To be done ▸
**1)** Before the items, quote the passage on the backstop from "UK government reassurances" up to and including "but subvert it.".
**2)** List every hyphenated word in the passage on the backstop.

Excerpted text ▸
· · · · · · ·
There’s growing criticism in Dublin of the government’s strategy of putting all its eggs in one backstop basket (of which more anon). Government and opposition spokesmen alike respond that actually, the backstop was one of Theresa May’s clever ideas.
However, Paul Bew has an interesting line on the matter:
The Withdrawal Agreement, alas, places key areas of such co-operation entirely under the operation of a new EU-led regime – a regime which begins from day one of the implementation of the backstop.
UK government reassurances about the future miss the point. The damage to the delicate structure of the 1998 Good Friday Agreement would already have been done by the implementation of the backstop.
This is because regulations, previously within the disposal of the parties to the 1998 Good Friday Agreement within Northern Ireland, would be handed to agencies outside their control (see, for example, pages 425-435 of the Withdrawal Agreement).
The startling effect of this would be that a Good Friday Agreement — created in 1998 to ensure bottom-up consent — would now be replaced by a top-down arrangement. This would not protect the Good Friday Agreement but subvert it.
· · · · · · ·
Dataset content ▸
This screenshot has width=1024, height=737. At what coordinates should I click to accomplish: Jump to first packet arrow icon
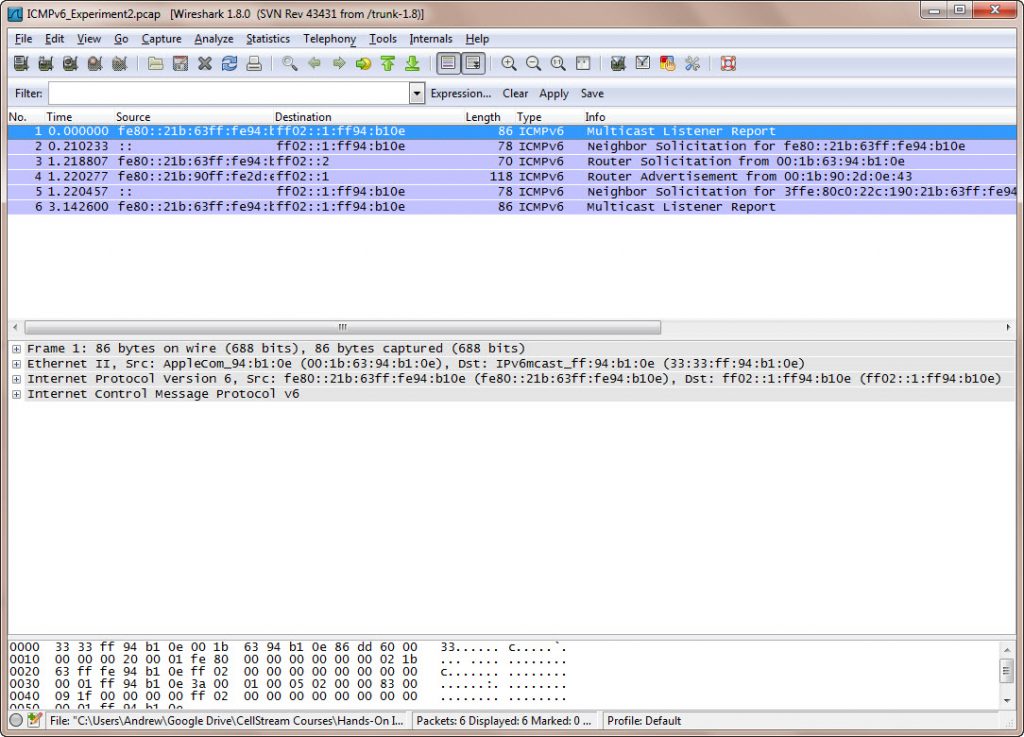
· · · · · · ·
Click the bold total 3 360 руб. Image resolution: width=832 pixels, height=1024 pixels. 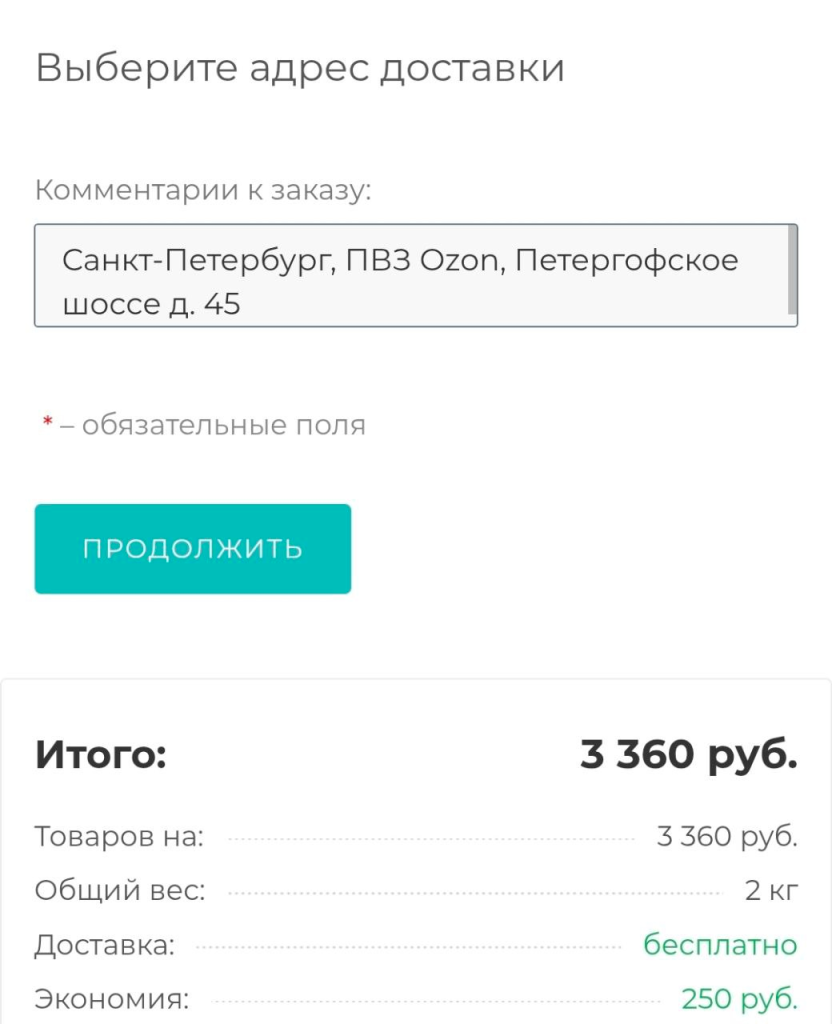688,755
· · · · · · ·
Answer set ▸
**1)**
UK government reassurances about the future miss the point. The damage to the delicate structure of the 1998 Good Friday Agreement would already have been done by the implementation of the backstop.
This is because regulations, previously within the disposal of the parties to the 1998 Good Friday Agreement within Northern Ireland, would be handed to agencies outside their control (see, for example, pages 425-435 of the Withdrawal Agreement).
The startling effect of this would be that a Good Friday Agreement — created in 1998 to ensure bottom-up consent — would now be replaced by a top-down arrangement. This would not protect the Good Friday Agreement but subvert it.

**2)**
co-operation
EU-led
bottom-up
top-down